Copy out the entries below exactly as they stand, but only from the line containing "Click the properties" through the line containing "Task: Click the Productos shopping bag icon".

Task data below:

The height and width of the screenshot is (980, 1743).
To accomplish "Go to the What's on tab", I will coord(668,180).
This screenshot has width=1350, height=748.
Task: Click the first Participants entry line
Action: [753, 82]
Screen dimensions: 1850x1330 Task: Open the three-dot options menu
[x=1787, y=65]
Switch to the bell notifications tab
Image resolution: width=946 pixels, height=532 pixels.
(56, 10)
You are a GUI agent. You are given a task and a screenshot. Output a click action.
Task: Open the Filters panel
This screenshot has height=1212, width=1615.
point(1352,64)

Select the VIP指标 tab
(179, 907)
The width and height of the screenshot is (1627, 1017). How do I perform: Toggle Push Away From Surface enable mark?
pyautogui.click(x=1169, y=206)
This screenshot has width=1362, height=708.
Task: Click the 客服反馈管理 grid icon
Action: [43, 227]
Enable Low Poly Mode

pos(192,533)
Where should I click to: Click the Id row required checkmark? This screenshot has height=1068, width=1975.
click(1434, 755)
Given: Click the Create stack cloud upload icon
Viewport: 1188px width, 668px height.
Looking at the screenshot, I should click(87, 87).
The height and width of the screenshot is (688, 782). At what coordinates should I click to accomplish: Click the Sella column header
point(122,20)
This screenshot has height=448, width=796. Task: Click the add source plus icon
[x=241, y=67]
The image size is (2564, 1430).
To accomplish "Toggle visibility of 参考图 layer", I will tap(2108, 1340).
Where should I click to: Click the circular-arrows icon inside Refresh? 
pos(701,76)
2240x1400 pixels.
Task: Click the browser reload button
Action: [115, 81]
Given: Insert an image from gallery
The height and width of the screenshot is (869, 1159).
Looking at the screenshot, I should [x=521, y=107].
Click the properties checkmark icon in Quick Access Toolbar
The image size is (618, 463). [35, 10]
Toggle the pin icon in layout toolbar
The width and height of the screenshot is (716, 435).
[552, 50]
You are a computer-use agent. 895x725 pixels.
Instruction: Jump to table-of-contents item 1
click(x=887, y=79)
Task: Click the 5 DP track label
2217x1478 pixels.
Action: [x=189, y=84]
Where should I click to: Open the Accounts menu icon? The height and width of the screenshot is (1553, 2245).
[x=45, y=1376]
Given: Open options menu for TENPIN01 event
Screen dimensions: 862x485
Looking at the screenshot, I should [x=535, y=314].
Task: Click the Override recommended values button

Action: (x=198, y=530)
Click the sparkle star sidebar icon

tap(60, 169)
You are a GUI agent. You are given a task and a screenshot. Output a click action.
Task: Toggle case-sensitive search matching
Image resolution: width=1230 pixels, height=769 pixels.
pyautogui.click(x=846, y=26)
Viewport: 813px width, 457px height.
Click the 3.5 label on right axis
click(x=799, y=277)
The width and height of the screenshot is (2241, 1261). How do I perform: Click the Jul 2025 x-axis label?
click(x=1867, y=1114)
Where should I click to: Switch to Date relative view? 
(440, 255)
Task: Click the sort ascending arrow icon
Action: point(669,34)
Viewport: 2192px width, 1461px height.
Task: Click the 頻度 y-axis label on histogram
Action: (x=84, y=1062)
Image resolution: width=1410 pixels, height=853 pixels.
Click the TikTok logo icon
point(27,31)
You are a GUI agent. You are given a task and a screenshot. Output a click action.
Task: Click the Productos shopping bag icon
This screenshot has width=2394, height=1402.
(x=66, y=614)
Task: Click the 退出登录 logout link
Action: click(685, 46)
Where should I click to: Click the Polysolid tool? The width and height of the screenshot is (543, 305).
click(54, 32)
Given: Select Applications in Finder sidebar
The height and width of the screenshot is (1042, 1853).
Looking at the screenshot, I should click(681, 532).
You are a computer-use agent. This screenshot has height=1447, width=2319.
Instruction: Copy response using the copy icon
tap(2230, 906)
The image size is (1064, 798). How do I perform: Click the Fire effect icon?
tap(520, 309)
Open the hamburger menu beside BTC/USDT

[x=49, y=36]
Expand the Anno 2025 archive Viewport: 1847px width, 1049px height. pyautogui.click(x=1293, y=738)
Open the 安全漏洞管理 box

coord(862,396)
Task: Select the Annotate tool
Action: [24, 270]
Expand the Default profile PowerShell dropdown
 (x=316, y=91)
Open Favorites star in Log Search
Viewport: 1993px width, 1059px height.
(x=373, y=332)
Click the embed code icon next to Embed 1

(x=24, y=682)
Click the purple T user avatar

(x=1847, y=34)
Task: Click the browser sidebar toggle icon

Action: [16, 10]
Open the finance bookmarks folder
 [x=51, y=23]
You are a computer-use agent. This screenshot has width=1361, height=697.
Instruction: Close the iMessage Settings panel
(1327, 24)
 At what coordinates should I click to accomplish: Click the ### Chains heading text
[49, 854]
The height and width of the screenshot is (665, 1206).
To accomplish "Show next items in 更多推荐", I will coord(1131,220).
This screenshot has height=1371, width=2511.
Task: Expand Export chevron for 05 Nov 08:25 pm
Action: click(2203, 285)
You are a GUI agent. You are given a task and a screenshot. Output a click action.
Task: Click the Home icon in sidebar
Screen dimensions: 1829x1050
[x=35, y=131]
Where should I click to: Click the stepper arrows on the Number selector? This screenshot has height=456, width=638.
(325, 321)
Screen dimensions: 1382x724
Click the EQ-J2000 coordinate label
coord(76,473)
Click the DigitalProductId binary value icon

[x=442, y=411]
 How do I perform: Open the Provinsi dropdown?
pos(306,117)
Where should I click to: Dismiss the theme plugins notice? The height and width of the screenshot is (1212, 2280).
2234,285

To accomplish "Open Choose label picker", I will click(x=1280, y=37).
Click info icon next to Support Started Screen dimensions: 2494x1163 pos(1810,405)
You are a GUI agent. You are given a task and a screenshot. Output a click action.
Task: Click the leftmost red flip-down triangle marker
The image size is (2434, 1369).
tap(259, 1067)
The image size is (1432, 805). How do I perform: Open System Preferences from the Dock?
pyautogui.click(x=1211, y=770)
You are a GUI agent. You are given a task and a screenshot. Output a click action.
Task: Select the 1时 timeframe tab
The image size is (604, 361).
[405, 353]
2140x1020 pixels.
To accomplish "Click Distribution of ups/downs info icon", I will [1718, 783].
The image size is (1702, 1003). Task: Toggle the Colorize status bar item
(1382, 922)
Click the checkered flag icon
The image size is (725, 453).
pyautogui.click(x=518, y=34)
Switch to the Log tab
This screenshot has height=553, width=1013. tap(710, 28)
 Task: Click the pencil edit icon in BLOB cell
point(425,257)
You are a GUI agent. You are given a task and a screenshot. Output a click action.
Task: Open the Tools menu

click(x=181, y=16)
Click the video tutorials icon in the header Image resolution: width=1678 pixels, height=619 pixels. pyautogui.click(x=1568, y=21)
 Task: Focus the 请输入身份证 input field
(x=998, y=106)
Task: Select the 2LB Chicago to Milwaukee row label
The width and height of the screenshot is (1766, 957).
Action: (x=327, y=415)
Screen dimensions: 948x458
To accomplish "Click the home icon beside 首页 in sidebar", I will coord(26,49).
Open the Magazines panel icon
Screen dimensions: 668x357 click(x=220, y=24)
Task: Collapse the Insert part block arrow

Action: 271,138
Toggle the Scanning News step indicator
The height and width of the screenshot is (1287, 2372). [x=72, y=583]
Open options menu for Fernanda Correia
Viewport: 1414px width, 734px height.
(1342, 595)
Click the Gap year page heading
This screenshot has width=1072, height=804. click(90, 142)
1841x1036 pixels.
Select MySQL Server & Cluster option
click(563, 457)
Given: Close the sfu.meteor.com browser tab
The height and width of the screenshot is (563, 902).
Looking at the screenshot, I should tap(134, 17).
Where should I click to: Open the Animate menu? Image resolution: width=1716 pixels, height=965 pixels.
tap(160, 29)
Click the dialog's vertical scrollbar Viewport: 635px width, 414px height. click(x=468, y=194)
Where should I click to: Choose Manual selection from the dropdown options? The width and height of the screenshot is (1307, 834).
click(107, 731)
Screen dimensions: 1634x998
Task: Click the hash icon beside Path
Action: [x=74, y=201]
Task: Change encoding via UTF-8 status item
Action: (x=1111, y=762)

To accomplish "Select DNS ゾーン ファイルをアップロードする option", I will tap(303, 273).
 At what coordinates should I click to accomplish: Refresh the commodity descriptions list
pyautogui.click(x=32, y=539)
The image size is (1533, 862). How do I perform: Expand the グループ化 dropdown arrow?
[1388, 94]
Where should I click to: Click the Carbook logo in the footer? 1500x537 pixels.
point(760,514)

End of Task data.

- [Answer to this task]:
Click the properties checkmark icon in Quick Access Toolbar
The image size is (618, 463). [35, 10]
Toggle the pin icon in layout toolbar
The width and height of the screenshot is (716, 435).
[552, 50]
You are a computer-use agent. 895x725 pixels.
Instruction: Jump to table-of-contents item 1
click(x=887, y=79)
Task: Click the 5 DP track label
2217x1478 pixels.
Action: [x=189, y=84]
Where should I click to: Open the Accounts menu icon? The height and width of the screenshot is (1553, 2245).
[x=45, y=1376]
Given: Open options menu for TENPIN01 event
Screen dimensions: 862x485
Looking at the screenshot, I should [x=535, y=314].
Task: Click the Override recommended values button

Action: (x=198, y=530)
Click the sparkle star sidebar icon

tap(60, 169)
You are a GUI agent. You are given a task and a screenshot. Output a click action.
Task: Toggle case-sensitive search matching
Image resolution: width=1230 pixels, height=769 pixels.
pyautogui.click(x=846, y=26)
Viewport: 813px width, 457px height.
Click the 3.5 label on right axis
click(x=799, y=277)
The width and height of the screenshot is (2241, 1261). How do I perform: Click the Jul 2025 x-axis label?
click(x=1867, y=1114)
Where should I click to: Switch to Date relative view? 
(440, 255)
Task: Click the sort ascending arrow icon
Action: point(669,34)
Viewport: 2192px width, 1461px height.
Task: Click the 頻度 y-axis label on histogram
Action: (x=84, y=1062)
Image resolution: width=1410 pixels, height=853 pixels.
Click the TikTok logo icon
point(27,31)
You are a GUI agent. You are given a task and a screenshot. Output a click action.
Task: Click the Productos shopping bag icon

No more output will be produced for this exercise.